De forma cada vez mais aberta, as delegações admitem que “continuam a existir divergências importantes”, apesar de insistirem que nada está fechado. E a coberto do anonimato o pessimismo instala-se. “Tendo em conta o pouco tempo que falta até ao final do prazo e a quantidade de assuntos que precisam de ser discutidos e resolvidos é impossível chegar a um acordo” até à meia-noite de segunda-feira, disse um membro da delegação iraniana citado pela agência estatal Isna, numa avaliação que foi secundada por um diplomata europeu ouvido pela Reuters.

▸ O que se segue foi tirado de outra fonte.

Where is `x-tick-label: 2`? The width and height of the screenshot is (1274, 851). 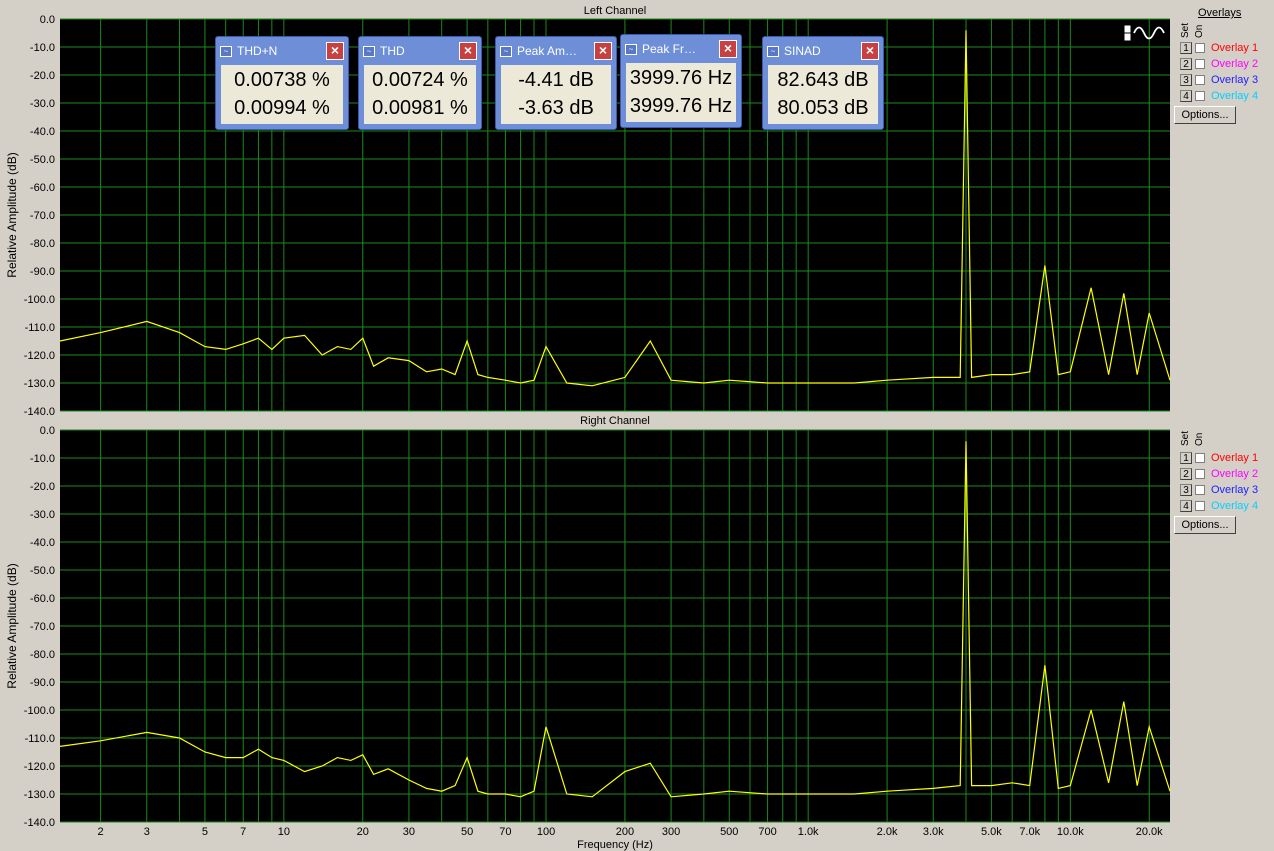
x-tick-label: 2 is located at coordinates (101, 832).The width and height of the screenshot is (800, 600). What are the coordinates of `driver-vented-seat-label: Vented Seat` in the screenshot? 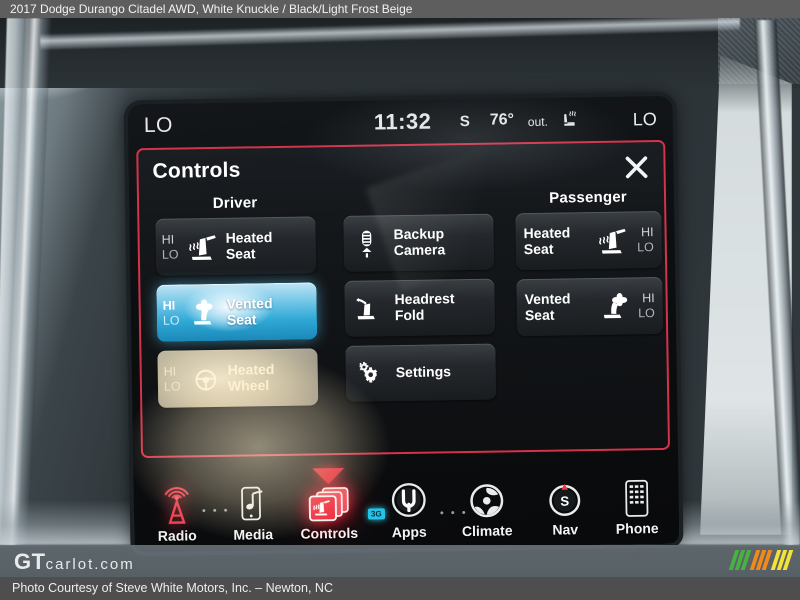 It's located at (271, 312).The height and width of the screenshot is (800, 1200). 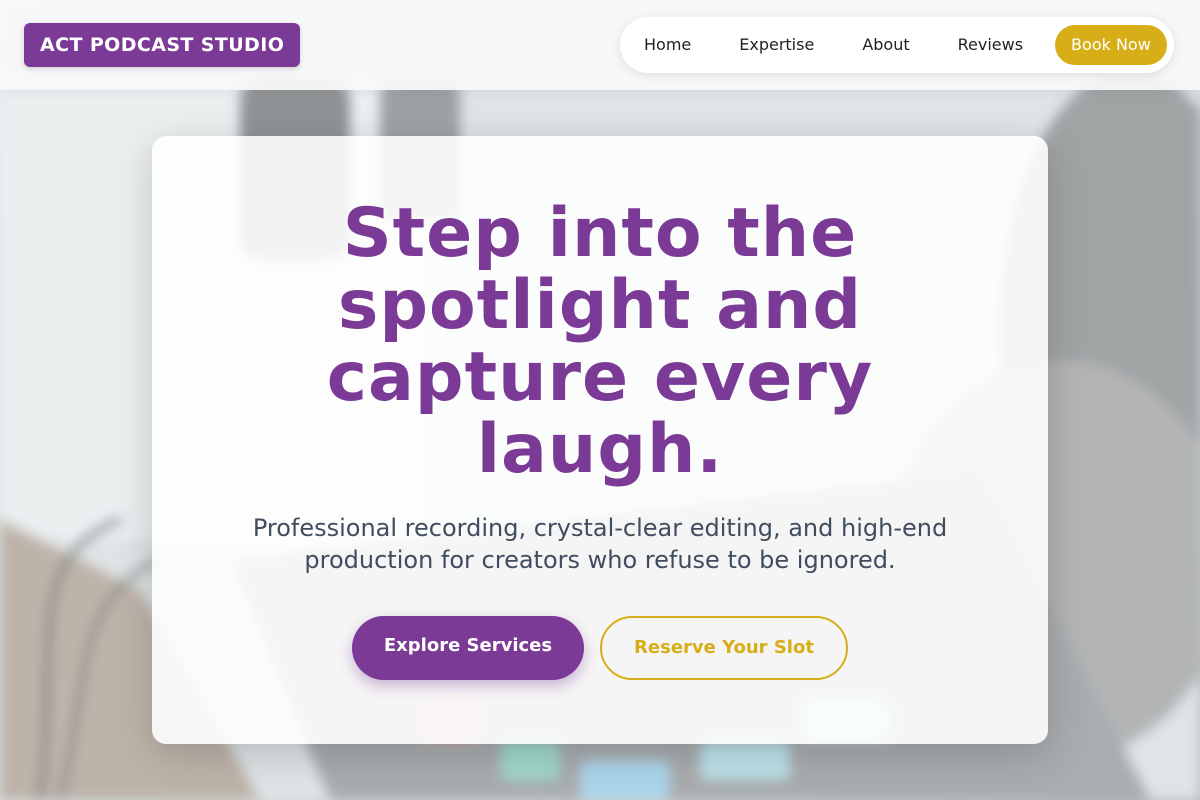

Ao final do dia, um diplomata norte-americano citado pelas agências internacionais, adiantou que no encontro da tarde, Kerry e Zarif discutiram pela primeira vez a possibilidade de estender as negociações. “Continuamos concentrados em discutir medidas com vista a um acordo, mas a 24 horas do prazo é natural que estejamos a discutir um leque de opções”, explicou.

Temas de bloqueio

Os temas que bloqueiam um consenso são os mesmos desde que as negociações arrancaram, meses depois do acordo preliminar assinado em Novembro de 2013, o primeiro em 12 anos de diferendo, e que levou ao levantamento de uma fracção das sanções adoptadas contra o Irão, que em troca suspendeu parte do seu programa nuclear.

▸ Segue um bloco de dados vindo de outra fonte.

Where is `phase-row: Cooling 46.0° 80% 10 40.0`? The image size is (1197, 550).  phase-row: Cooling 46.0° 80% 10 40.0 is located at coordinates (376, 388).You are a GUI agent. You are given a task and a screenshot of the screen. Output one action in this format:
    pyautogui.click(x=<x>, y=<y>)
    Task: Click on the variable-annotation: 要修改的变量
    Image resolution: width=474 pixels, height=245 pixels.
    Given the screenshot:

O objectivo central do Grupo 5+1, sobretudo dos países ocidentais, é garantir que o Irão, se assim o decidir, demorará mais tempo a fabricar armas nucleares do que o tempo necessário para montar uma resposta internacional – a previsão actual é que os cientistas iranianos precisam de apenas seis meses para enriquecer urânio na quantidade e concentração necessária ao fabrico de uma bomba. Para limitar a ameaça, os ocidentais querem que Teerão abdique de grande parte das suas 19 mil centrifugadoras; o regime iraniano insiste que o seu programa tem fins exclusivamente civis e recusa restrições que ponham em causa a sua capacidade para produzir energia nuclear.

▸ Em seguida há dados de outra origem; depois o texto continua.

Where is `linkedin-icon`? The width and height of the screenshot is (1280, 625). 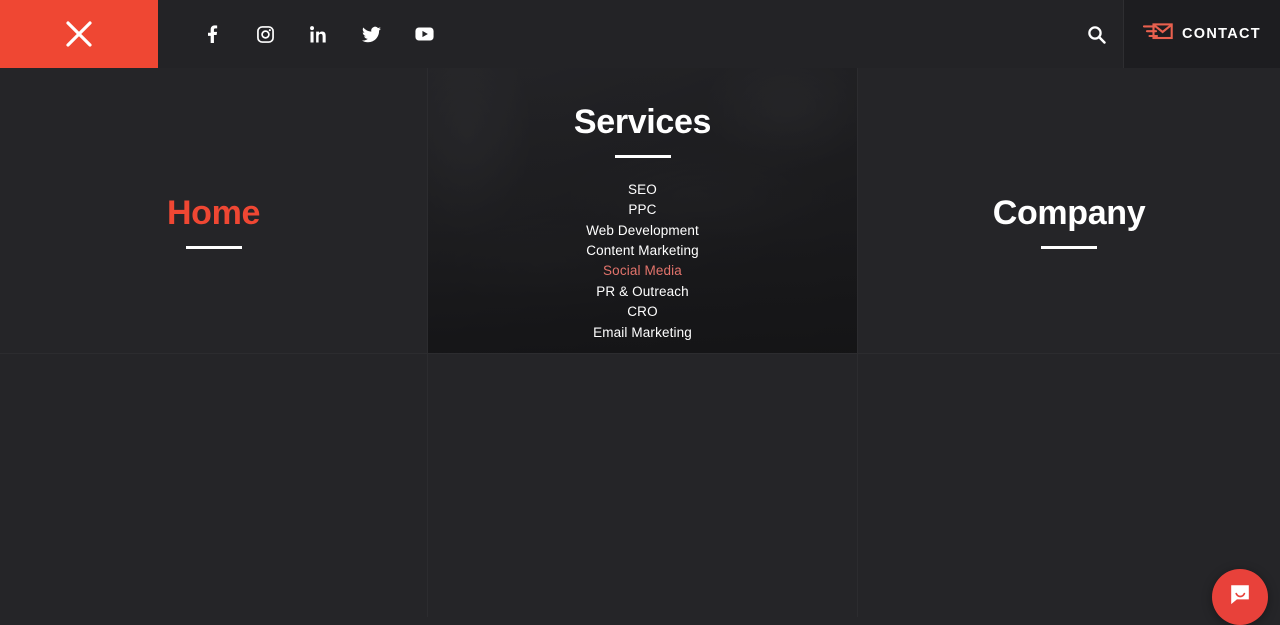 linkedin-icon is located at coordinates (318, 34).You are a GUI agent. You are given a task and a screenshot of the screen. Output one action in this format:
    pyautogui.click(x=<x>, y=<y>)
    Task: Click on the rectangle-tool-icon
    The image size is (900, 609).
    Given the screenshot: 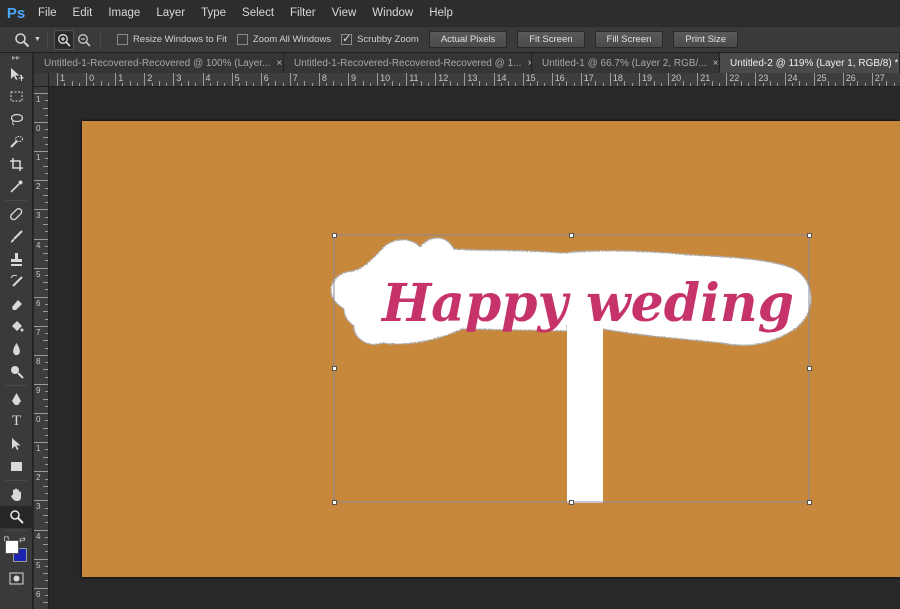 What is the action you would take?
    pyautogui.click(x=16, y=468)
    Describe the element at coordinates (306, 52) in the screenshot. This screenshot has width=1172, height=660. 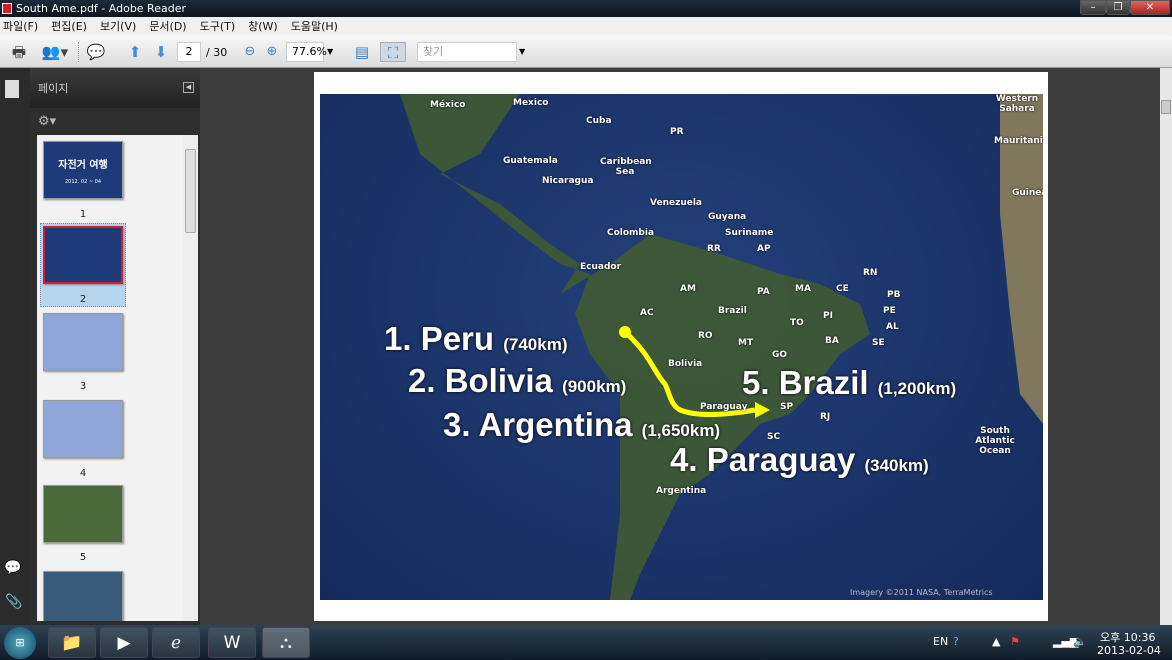
I see `zoom-input: 77.6%` at that location.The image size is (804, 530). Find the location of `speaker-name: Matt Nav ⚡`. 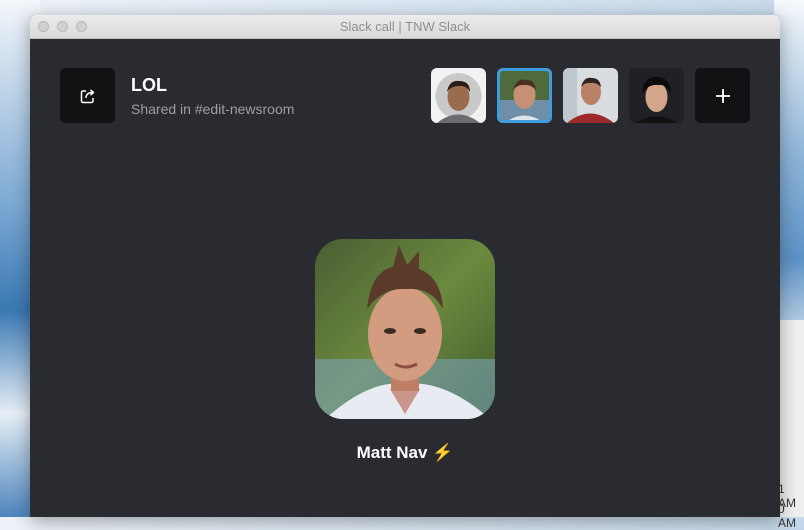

O outro obstáculo centra-se no ritmo a que as sanções aplicadas ao país serão levantadas em caso de acordo. A exportar metade do crude que vendia antes das medidas adoptadas pelo Ocidente (e a preços muito abaixo dos praticados nos últimos anos), o Irão quer um fim rápido do cerco que asfixia a economia do país. Europeus e americanos estão dispostos a extinguir no prazo de meses as medidas unilaterais com que atingiram o sector petrolífero e a banca iraniana. Mas dizem que o Irão só conseguirá o fim das sanções aprovadas pela ONU desde 2006 (e que visam pessoas e entidades ligadas ao programa nuclear) à medida que for cumprindo o que ficar estabelecido.   

À partida para esta última ronda, as expectativas alimentavam-se da noção de que, pela primeira vez em muito tempo, tanto os iranianos como os norte-americanos estavam empenhados num acordo, com benefícios para ambos – para o Irão, o fim do isolamento e o alívio da asfixia económica; para a Administração Obama um trunfo político, que resolveria uma fonte de instabilidade e lhe daria maior liberdade para cooperar com Teerão na luta contra o Estado Islâmico. Fontes iranianas garantiam que o Líder Supremo do Irão, o ayatollah Ali Khamenei, tinha dado luz verde ao Presidente Hassan Rohani para chegar a um acordo definitivo, apesar dos protestos cada vez mais audíveis da oposição conservadora. O Presidente norte-americano sabe, por seu lado, que em Janeiro perde o controlo do Senado e que os republicanos ameaçam reforçar as sanções ao Irão em caso de impasse.

Neste contexto, as duas partes sabem que ao adiarem um acordo estão a torná-lo mais difícil de obter num futuro próximo. Numa derradeira pressão, Barack Obama avisou o regime iraniano que “tem a comunidade internacional toda do seu lado, enquanto eles estão sozinhos”. O regime iraniano permitiu uma rara manifestação contra a forma como estão a ser conduzidas as negociações nucleares. No entanto, estão ambos conscientes que manter o acordo preliminar válido por mais alguns meses (ou mesmo um ano) é, como dizia um diplomata iraniano “o menor dos males”. Muito pior seria o regresso do “clima de confrontação”, com o Irão “a responder a novas sanções intensificando o seu programa nuclear”.